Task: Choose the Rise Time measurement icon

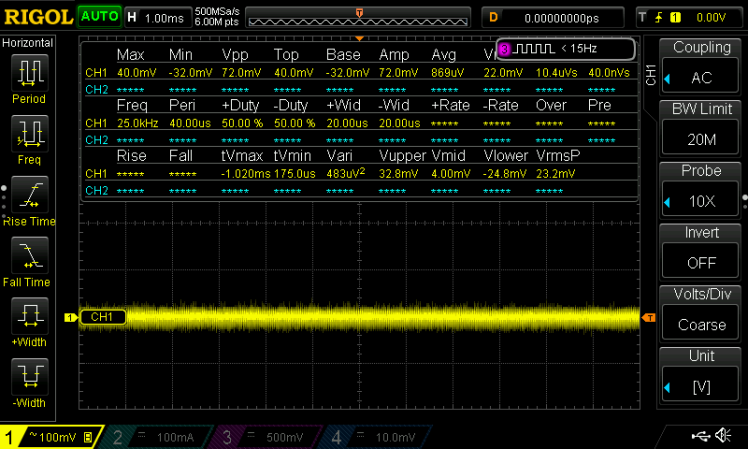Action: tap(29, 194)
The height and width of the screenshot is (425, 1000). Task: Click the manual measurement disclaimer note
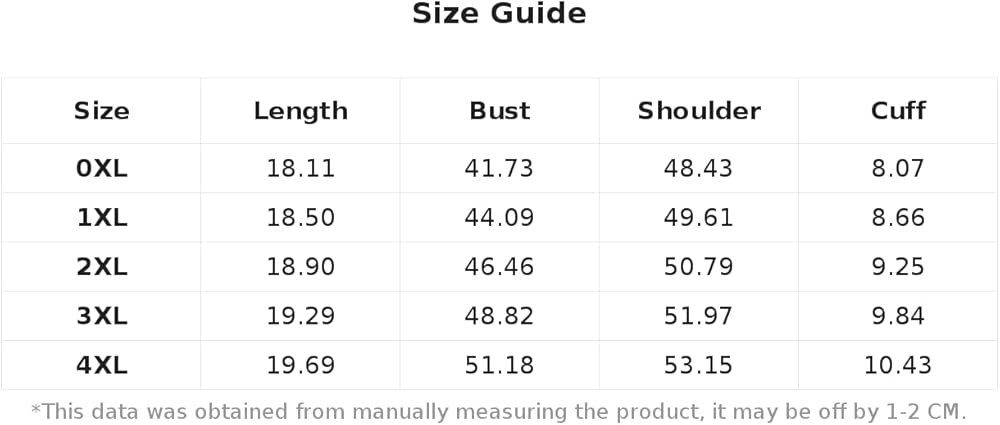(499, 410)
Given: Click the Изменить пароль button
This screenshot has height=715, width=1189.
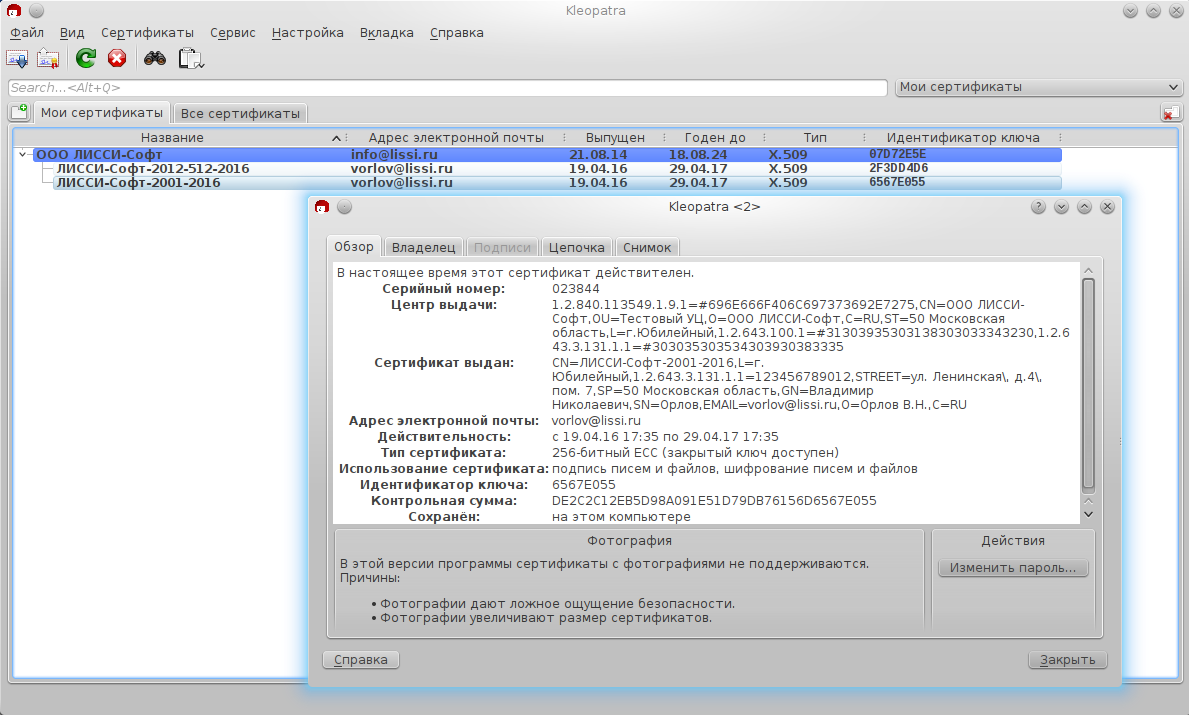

### DIRECTIONS
Leaving every picture out, repeat each line of the material exactly.

### RESULT OF THE EXERCISE
Task: Choose the Rise Time measurement icon

Action: tap(29, 194)
The height and width of the screenshot is (425, 1000). Task: Click the manual measurement disclaimer note
(499, 410)
Given: Click the Изменить пароль button
This screenshot has height=715, width=1189.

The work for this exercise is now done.